Hoagland always has talked about ritual magic and sacred numbers, signs and locations as ways to "communicate", not only to an attentive human audience (carrying secret decoder rings) but suggesting that at least some are trying to communicate to "Others" by doing so.

It's always been there, the (often erroneous) mathematics on the one hand and on the other hand these attempts to cross-over into mysticism and ritual magic, trying to somehow merge by introducing one unifying force which would work scientifically as well as personally, in formula as well as common signs and symbols -- his version of "God" one supposes but in medieval style where science and faith are back in the same chair with Richard as some Pope residing on it.

[That last sentence I stretched on purpose]

expat said...

« Then you do confirm ... that 19.5 when applied to latitude does demarcate location for Torsion effects? »

Emphatically NOT. The idea merely has the virtue of making sense, geometrically. All the examples Hoagland & Bara cite (Red spot of Jupiter, Olympus Mons, etc. etc.) are false. None of the top ten quakes and eruptions in history have been at the magic latitude. As Dee writes, up there ^^^, it's just numerology.

BTW this was not Hoagland's calculation -- it was Erol Torun's. Also I haven't checked it, wouldn't quite know how.

Captain Novvak said...

Dee is the only one who gets it.

Patrick tries to hold Hoagland entirely to somebody else's hypothesis, then he turns around and disavow his own argument. What difference would it make for Hoagland to assert significance to 19.5 in any context, if no context were valid in the first place?

expat said...

There is no significance, that's the point.

The 19.5 calculation is not a hypothesis, it's a mathematical fact.

BTW I have now checked it and it's true.

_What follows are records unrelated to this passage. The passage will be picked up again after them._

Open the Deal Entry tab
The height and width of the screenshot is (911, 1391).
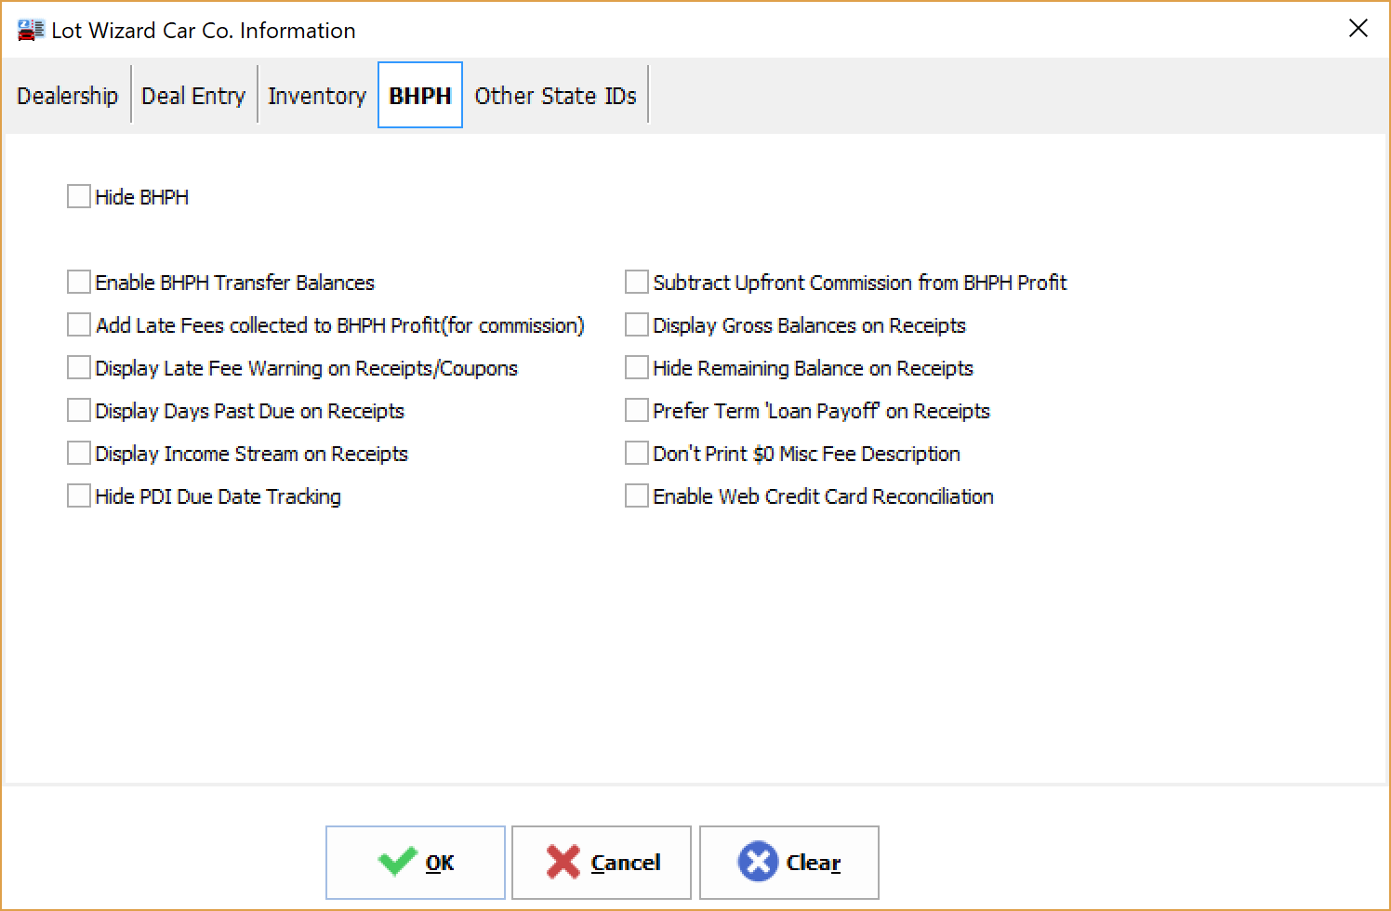click(193, 95)
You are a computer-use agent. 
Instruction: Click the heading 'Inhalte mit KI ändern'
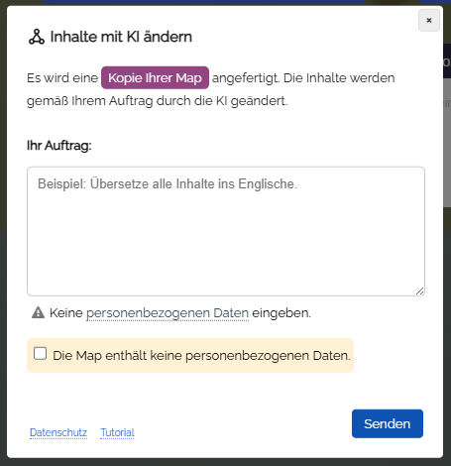coord(121,37)
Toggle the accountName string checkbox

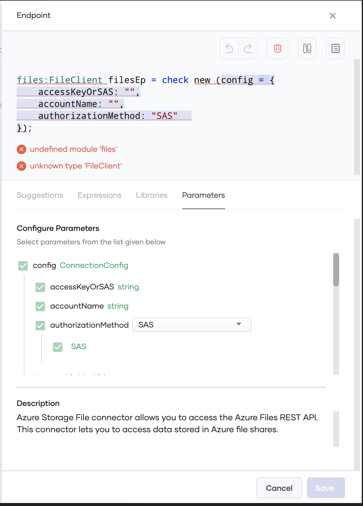coord(40,306)
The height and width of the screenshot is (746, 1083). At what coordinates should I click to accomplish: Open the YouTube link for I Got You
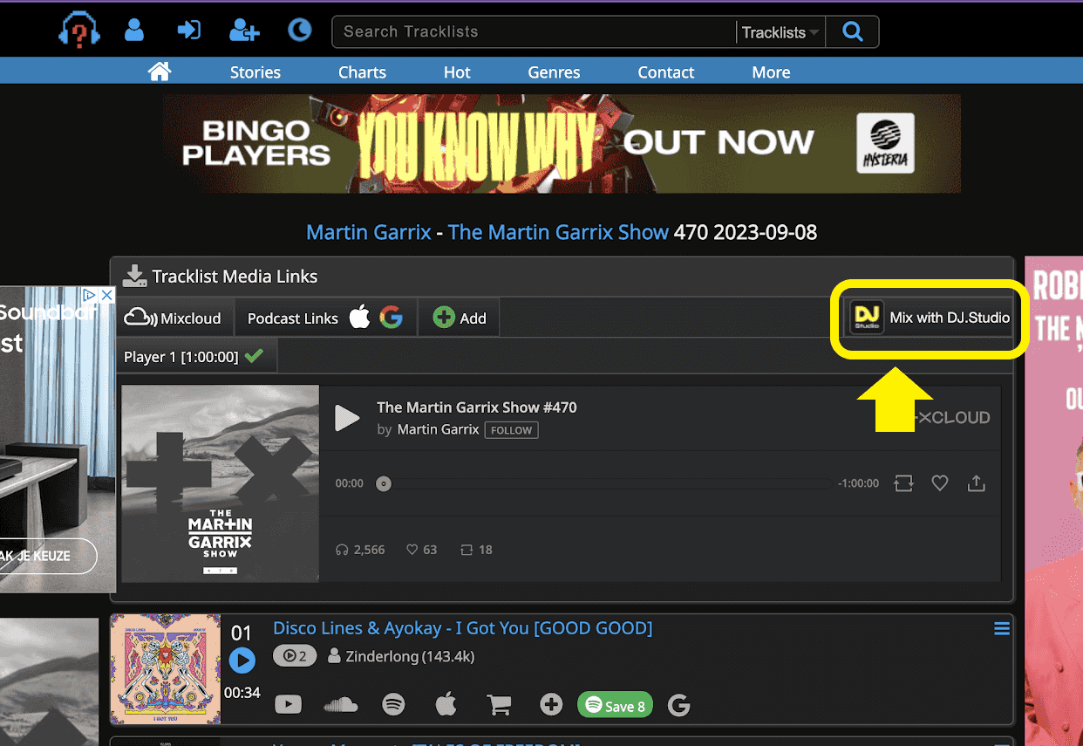(x=288, y=704)
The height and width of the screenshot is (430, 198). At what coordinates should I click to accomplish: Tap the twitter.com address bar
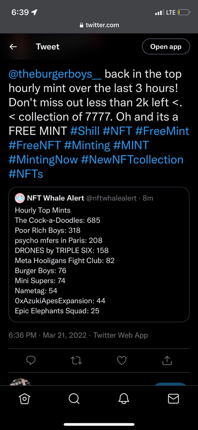[x=99, y=25]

This amateur video gives the method.

Captain Novvak said...

Fine, but what's the difference if Hoagland uses 19.5 with wider symbolic latitude, if that geographic location produces no Torsion effects?

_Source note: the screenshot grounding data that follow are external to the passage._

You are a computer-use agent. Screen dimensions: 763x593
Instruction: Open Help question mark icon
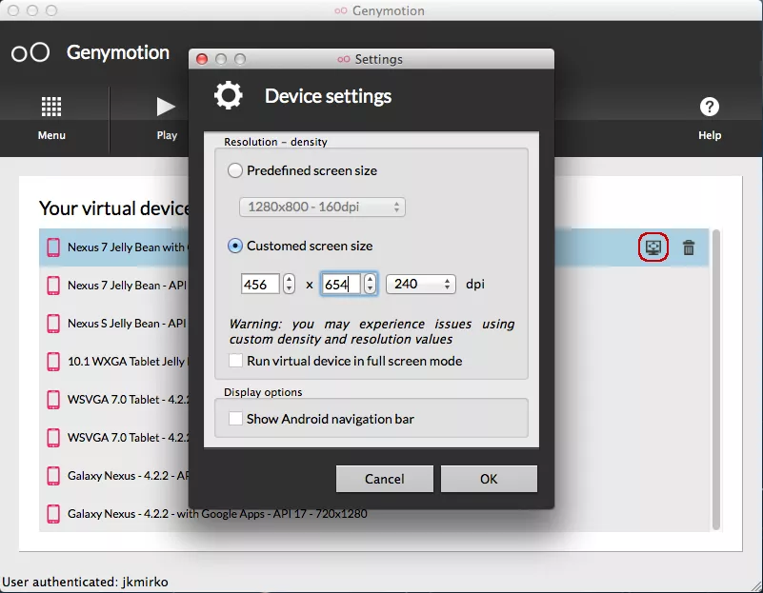coord(709,107)
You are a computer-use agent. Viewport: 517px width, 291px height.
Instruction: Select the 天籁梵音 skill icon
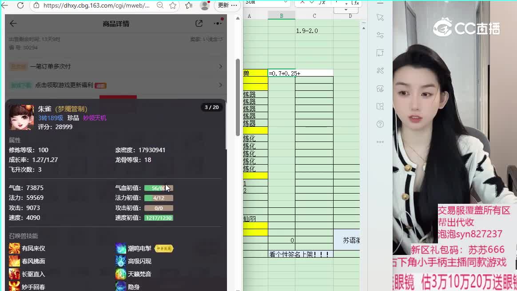[x=120, y=274]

By the way, NASA says with certitude, the they will discover alien life within the next couple of decades.

Do you believe, Patrick, that they will, or is NASA full of shit?

expat said...

No idea, sorry.

Anonymous said...


I believe Ripley is at it again :-) unbelievable :-)

but I do think NASA will discover Alien live...

and they will send Ripley to deal with it :-)


expat said...

Updated to comment on RCH's new aggressive book-pluggery.